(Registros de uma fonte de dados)

+===+

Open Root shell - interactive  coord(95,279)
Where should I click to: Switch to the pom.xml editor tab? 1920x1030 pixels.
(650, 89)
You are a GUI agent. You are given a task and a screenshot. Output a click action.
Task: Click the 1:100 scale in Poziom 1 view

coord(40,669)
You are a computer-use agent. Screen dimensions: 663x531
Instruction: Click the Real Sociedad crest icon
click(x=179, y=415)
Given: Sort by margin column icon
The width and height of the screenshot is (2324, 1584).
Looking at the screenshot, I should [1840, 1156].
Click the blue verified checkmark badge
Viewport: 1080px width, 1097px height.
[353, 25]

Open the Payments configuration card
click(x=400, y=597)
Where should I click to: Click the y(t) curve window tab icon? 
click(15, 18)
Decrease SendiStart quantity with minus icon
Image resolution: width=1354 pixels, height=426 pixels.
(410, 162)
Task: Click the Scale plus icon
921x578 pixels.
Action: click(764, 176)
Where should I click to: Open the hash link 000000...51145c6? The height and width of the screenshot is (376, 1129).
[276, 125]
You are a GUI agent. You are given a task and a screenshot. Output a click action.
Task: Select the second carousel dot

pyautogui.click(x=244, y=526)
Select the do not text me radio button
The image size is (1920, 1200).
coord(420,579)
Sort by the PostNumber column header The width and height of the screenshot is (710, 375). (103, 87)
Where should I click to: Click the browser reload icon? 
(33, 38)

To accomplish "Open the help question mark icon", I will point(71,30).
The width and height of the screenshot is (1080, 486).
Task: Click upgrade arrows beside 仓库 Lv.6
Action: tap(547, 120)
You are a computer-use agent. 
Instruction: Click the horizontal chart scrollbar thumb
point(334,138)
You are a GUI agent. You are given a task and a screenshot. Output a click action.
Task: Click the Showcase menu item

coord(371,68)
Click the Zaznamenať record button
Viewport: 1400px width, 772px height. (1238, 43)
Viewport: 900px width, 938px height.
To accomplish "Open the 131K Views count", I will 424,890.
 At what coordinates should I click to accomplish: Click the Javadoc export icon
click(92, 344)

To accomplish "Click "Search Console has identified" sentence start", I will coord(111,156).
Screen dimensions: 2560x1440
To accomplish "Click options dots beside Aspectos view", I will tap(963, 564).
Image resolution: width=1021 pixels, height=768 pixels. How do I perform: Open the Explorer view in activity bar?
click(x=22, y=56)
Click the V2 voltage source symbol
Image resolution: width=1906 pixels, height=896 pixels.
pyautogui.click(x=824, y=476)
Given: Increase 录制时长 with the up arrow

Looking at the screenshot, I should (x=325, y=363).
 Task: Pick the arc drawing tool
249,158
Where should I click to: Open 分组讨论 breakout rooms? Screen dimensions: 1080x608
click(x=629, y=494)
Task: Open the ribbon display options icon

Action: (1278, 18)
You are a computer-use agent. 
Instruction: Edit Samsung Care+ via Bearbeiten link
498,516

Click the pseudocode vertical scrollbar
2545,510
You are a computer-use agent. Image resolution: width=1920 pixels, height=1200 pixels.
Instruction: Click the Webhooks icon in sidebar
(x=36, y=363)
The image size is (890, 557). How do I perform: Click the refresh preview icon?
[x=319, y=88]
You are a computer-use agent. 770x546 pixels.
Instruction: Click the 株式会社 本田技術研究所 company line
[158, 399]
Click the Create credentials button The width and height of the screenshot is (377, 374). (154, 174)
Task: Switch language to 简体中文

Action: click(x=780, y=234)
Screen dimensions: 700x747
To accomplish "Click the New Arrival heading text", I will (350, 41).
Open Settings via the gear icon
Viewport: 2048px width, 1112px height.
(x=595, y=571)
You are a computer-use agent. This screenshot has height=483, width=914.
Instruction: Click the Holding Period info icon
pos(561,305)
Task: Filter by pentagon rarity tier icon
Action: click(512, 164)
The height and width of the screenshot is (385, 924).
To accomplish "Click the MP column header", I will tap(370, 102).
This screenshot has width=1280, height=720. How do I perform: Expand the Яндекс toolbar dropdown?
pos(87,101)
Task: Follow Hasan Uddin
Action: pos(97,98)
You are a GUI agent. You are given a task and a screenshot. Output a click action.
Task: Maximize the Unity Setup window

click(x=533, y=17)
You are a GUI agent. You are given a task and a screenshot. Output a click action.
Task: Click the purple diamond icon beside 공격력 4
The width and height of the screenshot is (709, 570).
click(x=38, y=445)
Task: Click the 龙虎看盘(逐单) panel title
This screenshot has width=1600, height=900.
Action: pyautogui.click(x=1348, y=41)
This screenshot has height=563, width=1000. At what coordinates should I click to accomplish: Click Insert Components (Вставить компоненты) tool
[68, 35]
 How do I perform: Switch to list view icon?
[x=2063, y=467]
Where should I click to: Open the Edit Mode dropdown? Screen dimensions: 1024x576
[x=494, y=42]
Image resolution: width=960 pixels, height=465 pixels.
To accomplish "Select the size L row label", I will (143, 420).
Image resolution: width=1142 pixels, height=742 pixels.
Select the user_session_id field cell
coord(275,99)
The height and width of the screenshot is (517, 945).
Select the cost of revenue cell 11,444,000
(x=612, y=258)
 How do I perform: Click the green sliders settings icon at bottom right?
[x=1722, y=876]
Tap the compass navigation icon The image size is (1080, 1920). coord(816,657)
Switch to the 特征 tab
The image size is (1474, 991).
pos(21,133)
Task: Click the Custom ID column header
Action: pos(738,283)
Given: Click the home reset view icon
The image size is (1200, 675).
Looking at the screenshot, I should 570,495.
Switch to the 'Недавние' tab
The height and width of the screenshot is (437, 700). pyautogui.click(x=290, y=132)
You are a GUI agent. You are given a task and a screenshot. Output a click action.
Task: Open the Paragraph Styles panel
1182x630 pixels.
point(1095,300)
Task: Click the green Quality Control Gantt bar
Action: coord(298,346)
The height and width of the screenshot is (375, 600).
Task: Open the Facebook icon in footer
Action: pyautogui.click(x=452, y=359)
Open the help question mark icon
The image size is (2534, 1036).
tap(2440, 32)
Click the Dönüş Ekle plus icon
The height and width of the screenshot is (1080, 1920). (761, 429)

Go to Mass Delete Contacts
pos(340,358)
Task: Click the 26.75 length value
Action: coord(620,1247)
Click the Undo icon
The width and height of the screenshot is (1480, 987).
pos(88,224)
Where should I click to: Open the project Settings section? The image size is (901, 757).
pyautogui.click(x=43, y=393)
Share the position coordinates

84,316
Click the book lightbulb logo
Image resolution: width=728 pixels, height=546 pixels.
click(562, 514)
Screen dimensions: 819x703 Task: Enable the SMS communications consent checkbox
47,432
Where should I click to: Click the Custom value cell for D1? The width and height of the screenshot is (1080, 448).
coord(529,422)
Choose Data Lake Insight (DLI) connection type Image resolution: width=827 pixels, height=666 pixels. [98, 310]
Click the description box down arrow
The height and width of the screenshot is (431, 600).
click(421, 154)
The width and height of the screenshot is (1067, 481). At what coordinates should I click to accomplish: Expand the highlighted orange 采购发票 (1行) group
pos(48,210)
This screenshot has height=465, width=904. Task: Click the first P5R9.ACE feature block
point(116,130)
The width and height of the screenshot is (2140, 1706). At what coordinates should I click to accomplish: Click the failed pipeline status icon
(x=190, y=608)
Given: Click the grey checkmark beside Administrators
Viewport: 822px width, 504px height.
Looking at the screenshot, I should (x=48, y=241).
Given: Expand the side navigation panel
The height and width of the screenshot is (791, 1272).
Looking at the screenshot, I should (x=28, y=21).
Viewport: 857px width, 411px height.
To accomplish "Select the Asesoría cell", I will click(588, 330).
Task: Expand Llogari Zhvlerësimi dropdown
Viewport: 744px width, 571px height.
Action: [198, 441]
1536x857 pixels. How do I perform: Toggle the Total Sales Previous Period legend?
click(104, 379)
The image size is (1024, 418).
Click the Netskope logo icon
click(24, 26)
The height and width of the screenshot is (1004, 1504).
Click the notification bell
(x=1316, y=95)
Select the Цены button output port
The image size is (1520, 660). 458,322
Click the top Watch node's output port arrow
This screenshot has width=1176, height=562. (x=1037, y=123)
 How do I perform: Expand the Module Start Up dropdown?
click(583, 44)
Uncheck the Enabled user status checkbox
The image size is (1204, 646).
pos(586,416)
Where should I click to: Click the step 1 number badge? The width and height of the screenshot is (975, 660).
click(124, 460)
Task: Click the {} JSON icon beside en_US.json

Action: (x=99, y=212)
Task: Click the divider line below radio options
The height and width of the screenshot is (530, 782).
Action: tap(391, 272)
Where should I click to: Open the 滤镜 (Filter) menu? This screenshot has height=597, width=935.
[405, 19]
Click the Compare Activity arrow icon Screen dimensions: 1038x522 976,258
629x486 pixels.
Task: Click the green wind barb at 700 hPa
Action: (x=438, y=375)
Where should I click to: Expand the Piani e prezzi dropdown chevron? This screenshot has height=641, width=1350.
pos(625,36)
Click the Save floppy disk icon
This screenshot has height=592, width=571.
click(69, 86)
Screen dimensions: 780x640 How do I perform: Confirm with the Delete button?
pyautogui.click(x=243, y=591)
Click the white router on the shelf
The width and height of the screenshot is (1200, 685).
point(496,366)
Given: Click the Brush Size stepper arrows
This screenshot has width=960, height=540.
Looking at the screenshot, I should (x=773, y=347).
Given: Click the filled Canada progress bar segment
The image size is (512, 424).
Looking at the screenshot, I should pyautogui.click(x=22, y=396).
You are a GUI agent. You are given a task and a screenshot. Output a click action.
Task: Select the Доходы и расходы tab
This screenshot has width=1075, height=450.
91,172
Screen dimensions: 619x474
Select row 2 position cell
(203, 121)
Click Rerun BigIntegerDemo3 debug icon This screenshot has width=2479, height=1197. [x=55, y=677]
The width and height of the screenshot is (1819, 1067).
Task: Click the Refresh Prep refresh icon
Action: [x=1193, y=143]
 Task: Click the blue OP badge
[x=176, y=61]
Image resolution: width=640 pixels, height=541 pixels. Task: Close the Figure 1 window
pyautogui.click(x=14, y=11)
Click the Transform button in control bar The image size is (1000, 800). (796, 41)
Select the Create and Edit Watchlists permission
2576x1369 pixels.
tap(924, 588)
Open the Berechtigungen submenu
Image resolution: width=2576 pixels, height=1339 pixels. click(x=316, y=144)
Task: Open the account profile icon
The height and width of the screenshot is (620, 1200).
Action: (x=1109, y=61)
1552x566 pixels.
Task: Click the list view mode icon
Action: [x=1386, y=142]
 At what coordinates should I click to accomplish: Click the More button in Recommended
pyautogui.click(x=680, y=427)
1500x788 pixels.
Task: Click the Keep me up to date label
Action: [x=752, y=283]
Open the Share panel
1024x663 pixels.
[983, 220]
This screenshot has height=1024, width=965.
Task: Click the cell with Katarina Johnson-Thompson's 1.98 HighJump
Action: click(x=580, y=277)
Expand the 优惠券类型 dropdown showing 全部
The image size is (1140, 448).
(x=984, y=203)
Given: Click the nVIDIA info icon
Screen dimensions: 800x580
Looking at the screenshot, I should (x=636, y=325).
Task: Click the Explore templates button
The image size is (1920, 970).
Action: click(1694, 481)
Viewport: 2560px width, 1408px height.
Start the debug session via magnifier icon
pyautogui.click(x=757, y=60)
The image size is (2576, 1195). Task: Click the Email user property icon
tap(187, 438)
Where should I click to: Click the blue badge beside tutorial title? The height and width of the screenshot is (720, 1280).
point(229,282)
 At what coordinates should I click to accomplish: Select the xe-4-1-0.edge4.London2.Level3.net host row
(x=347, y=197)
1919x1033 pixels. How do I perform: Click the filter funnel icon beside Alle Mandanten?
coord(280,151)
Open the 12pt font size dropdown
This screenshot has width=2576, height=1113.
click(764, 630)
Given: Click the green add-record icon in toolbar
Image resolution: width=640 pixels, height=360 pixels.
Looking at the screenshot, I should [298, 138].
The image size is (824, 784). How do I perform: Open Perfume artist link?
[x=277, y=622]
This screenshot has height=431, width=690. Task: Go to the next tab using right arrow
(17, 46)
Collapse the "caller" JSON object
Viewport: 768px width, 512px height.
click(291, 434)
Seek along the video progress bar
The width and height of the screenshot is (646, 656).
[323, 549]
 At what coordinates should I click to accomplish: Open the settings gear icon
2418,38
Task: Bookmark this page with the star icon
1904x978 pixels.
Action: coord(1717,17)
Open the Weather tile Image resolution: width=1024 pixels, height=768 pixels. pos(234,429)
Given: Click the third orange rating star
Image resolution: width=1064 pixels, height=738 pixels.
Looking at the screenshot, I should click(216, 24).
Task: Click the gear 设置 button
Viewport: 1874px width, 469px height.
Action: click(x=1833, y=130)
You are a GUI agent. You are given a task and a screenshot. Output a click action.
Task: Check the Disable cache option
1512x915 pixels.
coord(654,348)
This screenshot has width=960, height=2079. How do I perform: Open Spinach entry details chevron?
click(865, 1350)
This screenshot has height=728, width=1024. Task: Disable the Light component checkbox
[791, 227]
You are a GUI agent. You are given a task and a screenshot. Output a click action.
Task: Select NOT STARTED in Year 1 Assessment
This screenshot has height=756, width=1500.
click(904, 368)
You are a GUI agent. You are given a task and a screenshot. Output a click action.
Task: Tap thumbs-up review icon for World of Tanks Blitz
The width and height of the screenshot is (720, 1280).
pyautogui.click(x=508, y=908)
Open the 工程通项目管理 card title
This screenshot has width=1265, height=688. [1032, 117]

+===+

== ENUNCIADO DO EXERCÍCIO ==
Edite as linhas do material, do início até a linha que contém "Action: click(764, 176)", inclusive, substituindo "Real Sociedad" por "Athletic Club" e deixando todo o resto igual.

== RESULTADO DO EXERCÍCIO ==
Open Root shell - interactive  coord(95,279)
Where should I click to: Switch to the pom.xml editor tab? 1920x1030 pixels.
(650, 89)
You are a GUI agent. You are given a task and a screenshot. Output a click action.
Task: Click the 1:100 scale in Poziom 1 view

coord(40,669)
You are a computer-use agent. Screen dimensions: 663x531
Instruction: Click the Athletic Club crest icon
click(x=179, y=415)
Given: Sort by margin column icon
The width and height of the screenshot is (2324, 1584).
Looking at the screenshot, I should [1840, 1156].
Click the blue verified checkmark badge
Viewport: 1080px width, 1097px height.
[353, 25]

Open the Payments configuration card
click(x=400, y=597)
Where should I click to: Click the y(t) curve window tab icon? 
click(15, 18)
Decrease SendiStart quantity with minus icon
Image resolution: width=1354 pixels, height=426 pixels.
(410, 162)
Task: Click the Scale plus icon
921x578 pixels.
Action: click(764, 176)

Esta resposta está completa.